SCARBOROUGH – A public hearing on Scarborough’s 2011-12 municipal budget
was scheduled for Wednesday, April 27, after the deadline for this week’s
Current. However, at the April 20 council meeting, Councilor Michael Wood,
speaking for the finance committee, said both school and town budgets had been
cut by “equally, in the $250,000 range.”
Wood also said the finance committee has recommended that
all requests from nonprofit agencies be rebuffed, saving “about $18,000.”
As detailed in the agenda for the April 27 hearing, the
municipal budget will ring in at $27,681,770 – a 1.89 percent increase over
current spending.
The largest increase (16.59 percent) is in debt service,
which jumps from $4.25 million to $4.96 million.

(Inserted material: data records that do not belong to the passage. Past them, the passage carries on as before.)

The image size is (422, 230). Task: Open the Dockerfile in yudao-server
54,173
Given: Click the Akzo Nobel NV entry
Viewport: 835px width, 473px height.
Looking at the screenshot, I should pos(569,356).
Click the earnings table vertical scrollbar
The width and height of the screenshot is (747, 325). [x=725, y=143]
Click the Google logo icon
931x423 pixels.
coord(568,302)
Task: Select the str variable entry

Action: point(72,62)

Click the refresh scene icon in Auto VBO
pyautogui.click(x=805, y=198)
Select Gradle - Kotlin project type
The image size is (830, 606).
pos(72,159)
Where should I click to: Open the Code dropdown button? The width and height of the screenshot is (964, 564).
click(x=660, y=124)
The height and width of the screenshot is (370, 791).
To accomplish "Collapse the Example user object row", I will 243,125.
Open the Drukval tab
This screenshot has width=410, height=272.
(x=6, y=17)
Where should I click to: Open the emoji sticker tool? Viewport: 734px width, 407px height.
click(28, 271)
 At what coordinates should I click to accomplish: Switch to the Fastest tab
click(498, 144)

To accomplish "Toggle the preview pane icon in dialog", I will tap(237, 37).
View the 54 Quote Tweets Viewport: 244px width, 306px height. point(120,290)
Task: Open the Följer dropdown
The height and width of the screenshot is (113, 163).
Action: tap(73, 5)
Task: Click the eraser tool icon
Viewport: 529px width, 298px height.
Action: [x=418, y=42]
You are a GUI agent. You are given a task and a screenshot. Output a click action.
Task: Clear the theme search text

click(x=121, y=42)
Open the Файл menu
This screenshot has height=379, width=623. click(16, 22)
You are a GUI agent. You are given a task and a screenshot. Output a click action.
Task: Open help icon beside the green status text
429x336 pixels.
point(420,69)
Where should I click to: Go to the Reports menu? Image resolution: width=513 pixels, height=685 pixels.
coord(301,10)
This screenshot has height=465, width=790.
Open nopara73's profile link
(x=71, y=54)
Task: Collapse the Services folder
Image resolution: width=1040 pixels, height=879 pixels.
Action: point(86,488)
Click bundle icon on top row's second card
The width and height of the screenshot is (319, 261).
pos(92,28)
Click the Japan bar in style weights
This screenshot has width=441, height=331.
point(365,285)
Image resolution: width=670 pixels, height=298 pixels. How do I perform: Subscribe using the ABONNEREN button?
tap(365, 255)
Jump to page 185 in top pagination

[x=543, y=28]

Other increases are in fire
protection (up 3.46 percent, to $3.62 million), policing (up 3.46 percent, to
$6.41 million) and community services (up 1.6 percent, to $2.15 million).
The school budget is slated to go up 2.58 percent, to
$35,877,462. However, the share to be paid out of local property taxes is
proposed at a 5.04 percent hike, from $27.98 million to $29.39 million.
The $1.98 million tax to be paid to Cumberland County is up
2.7 percent.
According to Wood, the hit to the tax rate – which stood at
3.1 percent in the original budget draft – was hovering around 2.7 percent as
of April 20, “on current recommendations.”
“I think I can speak for the finance committee as a whole in
that they would really like to see that reduced further,” said Wood. “A tax rate increase at 2 percent, or
less, is what we are hoping to achieve.”